━━━━━ Task input

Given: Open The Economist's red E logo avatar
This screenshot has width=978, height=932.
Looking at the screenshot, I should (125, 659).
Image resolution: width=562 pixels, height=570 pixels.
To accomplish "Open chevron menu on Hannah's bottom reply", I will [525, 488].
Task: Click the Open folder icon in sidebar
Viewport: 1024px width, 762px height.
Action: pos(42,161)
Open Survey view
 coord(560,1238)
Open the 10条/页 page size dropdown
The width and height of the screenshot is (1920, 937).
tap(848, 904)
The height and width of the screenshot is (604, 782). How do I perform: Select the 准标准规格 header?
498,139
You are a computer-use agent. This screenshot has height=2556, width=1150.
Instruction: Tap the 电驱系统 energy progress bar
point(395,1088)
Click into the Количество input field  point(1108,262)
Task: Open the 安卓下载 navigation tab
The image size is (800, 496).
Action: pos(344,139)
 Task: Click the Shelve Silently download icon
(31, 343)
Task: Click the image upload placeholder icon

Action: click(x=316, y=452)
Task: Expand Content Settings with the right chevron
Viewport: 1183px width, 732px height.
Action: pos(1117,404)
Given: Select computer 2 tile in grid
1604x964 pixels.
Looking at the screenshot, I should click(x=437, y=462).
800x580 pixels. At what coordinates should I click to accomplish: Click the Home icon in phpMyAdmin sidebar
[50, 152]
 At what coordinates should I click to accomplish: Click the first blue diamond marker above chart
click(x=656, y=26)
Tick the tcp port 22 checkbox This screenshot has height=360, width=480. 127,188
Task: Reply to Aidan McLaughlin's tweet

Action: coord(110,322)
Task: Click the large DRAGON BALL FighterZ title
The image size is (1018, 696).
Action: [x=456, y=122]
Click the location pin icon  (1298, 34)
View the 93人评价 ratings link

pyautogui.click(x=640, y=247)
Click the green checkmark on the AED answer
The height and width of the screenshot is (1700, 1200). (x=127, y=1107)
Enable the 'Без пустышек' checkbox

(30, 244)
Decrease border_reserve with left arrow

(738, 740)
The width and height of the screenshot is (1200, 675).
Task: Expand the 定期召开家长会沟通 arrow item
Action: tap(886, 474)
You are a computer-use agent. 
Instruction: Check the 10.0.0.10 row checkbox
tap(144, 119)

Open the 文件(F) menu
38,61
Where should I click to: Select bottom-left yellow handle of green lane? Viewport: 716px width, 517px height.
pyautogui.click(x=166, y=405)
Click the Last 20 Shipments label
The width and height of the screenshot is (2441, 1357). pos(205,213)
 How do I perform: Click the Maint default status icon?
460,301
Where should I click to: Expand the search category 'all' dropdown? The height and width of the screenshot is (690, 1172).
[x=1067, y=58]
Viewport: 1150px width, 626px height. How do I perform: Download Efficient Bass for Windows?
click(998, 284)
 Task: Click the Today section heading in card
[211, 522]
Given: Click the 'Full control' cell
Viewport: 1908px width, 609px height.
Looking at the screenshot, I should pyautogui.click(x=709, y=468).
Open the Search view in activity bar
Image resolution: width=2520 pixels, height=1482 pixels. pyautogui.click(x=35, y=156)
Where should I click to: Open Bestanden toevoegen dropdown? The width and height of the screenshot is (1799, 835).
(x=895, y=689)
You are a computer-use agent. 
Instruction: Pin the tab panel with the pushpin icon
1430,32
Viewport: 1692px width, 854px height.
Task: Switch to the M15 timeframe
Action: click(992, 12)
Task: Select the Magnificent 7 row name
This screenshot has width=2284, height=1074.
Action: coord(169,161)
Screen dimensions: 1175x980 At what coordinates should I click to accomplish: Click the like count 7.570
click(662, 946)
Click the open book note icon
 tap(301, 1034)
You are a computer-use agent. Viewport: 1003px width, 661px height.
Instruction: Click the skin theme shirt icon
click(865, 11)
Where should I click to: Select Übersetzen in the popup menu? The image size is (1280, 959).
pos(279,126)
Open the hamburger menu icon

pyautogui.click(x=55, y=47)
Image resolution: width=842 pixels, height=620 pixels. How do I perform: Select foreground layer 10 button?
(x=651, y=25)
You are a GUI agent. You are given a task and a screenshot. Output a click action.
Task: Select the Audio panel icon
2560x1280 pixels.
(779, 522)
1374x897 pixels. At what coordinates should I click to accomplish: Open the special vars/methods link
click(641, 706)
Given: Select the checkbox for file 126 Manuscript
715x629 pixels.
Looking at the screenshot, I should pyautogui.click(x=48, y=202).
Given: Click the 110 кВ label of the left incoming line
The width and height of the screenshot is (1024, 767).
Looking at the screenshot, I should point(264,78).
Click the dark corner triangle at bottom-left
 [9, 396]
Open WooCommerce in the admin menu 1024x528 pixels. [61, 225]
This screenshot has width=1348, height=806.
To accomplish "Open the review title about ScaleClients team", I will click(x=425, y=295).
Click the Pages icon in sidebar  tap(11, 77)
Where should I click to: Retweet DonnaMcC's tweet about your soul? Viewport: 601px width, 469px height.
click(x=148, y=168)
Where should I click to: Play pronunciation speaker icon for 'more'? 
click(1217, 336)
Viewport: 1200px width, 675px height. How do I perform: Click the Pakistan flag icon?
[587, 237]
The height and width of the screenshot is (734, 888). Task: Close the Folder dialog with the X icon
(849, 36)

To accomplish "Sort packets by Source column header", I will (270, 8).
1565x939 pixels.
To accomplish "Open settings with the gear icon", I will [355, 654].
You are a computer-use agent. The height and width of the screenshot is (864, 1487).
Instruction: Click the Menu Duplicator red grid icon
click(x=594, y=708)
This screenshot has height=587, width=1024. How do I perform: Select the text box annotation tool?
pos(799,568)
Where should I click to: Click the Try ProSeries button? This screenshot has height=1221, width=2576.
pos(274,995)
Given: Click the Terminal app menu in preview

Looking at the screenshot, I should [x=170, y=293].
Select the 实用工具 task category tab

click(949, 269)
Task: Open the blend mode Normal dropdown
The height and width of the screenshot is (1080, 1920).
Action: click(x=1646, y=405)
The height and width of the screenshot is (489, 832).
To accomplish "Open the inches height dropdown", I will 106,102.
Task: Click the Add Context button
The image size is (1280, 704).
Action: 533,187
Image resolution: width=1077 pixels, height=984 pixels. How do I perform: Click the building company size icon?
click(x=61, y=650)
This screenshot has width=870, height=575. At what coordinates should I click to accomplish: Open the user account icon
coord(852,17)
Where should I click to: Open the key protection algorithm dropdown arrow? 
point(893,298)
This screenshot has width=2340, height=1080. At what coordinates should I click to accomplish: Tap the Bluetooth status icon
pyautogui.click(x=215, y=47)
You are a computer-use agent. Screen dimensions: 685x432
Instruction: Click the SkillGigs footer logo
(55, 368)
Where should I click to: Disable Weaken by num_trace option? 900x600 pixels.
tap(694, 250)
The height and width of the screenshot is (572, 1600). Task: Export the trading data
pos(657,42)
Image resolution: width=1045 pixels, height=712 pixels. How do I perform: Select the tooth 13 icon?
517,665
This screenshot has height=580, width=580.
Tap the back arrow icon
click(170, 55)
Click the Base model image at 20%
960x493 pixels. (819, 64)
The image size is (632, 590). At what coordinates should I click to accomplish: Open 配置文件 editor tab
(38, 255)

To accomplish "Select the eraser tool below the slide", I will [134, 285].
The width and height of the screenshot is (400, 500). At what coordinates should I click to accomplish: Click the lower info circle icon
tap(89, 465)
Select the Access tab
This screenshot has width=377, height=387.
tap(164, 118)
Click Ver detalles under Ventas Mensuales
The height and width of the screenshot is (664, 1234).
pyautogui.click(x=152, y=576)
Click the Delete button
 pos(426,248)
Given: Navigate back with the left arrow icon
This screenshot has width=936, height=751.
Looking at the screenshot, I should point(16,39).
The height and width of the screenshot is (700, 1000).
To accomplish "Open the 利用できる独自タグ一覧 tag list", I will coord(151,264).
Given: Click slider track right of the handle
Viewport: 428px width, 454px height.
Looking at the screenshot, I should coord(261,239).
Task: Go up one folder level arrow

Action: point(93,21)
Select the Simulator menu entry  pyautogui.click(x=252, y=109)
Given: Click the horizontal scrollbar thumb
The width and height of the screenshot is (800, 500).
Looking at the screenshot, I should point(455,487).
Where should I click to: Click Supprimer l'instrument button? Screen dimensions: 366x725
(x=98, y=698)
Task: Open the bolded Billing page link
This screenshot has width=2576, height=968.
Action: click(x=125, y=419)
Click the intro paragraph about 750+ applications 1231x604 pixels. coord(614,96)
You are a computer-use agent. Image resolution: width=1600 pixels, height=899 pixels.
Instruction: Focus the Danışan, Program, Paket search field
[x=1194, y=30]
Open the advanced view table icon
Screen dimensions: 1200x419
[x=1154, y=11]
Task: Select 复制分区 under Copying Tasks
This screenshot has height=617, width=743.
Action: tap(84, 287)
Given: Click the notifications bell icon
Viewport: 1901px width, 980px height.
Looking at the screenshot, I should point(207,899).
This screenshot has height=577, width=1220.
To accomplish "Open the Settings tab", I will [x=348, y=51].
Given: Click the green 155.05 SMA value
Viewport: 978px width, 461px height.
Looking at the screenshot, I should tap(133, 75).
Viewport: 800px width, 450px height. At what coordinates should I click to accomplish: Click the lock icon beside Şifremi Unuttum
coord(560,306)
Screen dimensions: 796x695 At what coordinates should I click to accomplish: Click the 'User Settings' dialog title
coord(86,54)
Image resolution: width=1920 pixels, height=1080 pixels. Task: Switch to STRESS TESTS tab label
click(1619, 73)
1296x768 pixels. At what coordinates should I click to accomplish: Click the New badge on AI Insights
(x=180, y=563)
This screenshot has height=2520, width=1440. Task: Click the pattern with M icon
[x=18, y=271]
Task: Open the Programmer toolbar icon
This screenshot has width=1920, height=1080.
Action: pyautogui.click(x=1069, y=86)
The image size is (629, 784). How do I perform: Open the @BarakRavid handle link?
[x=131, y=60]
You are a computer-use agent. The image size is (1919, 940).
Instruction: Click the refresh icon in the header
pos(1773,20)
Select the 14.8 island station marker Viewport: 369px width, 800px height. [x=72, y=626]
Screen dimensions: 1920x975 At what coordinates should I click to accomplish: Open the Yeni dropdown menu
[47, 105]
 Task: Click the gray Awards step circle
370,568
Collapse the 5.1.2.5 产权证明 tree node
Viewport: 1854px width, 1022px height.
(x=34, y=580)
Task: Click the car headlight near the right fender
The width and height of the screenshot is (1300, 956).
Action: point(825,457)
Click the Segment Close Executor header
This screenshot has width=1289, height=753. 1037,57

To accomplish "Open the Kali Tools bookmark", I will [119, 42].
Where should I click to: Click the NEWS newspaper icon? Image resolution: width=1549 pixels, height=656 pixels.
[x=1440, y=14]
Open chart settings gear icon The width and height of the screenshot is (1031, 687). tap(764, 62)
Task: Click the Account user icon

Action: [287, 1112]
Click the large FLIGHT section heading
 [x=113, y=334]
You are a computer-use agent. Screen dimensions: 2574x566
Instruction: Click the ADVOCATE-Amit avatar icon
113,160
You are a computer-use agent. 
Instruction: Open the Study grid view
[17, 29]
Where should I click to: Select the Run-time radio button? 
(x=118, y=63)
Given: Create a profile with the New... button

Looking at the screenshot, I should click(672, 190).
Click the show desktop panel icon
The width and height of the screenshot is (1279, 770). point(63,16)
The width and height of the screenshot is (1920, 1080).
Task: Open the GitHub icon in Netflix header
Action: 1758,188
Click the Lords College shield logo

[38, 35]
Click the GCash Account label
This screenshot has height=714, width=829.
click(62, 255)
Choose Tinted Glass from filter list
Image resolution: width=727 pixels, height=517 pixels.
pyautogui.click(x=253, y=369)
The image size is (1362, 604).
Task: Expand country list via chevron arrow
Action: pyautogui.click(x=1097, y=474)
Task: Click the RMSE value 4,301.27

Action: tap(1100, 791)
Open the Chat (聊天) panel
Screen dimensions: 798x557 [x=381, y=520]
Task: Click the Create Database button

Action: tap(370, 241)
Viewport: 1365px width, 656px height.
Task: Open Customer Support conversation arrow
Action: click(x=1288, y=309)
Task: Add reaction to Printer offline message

━━━━━━━━━━

> Task to complete: Display each line in the records above that contains the word "logo".

> The completed task:
Given: Open The Economist's red E logo avatar
Instruction: Click the SkillGigs footer logo
Click the Lords College shield logo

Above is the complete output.